How a Browser Works: A Beginner-Friendly Guide to Browser Internals
Exploring the assembly line of Browser internals

Ever wondered what Happens After you Type a URL and Press Enter?
If we look superficially , Browser instantly serves the website on a platter. But at the back, a pipeline of processes is executed chronologically. Let us enter the rabbit hole and excavate the browser internals!!
What exactly happens after you hit Enter on your keyboard?
You type a URL and press Enter →
- Browser understands the URL
Is it HTTP or HTTPS?
What domain is being requested?
- DNS lookup happens
- Browser asks: “What is the IP address of this domain?”

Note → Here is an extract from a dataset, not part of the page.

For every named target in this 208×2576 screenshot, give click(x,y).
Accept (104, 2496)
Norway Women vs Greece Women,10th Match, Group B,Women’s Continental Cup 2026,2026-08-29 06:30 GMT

3. Connection is established
Browser establishes a network connection to the server
(TCP handshake, and TLS if it’s HTTPS)
- HTTP request is sent
- Browser asks the server for the page
- Server sends a response
- HTML, CSS, JavaScript, images, etc.
6. Browser starts processing the response
Parses HTML
Downloads additional resources
Applies CSS
Executes JavaScript
- Page is rendered on your screen
Pixels are painted
Page becomes interactive
This is the workflow that takes place when you hit enter for a URL . All of this happens in milliseconds. Today we are going to deep dive into “Step 6 “ and explore the internal processing of the browser.
What a Browser Actually Is (Beyond “It Opens Websites”)
When we say “the browser opens websites,” we massively underestimate what a browser actually does.
Don’t consider it as a middle man , interfacing a client and a server. A browser is much more than that.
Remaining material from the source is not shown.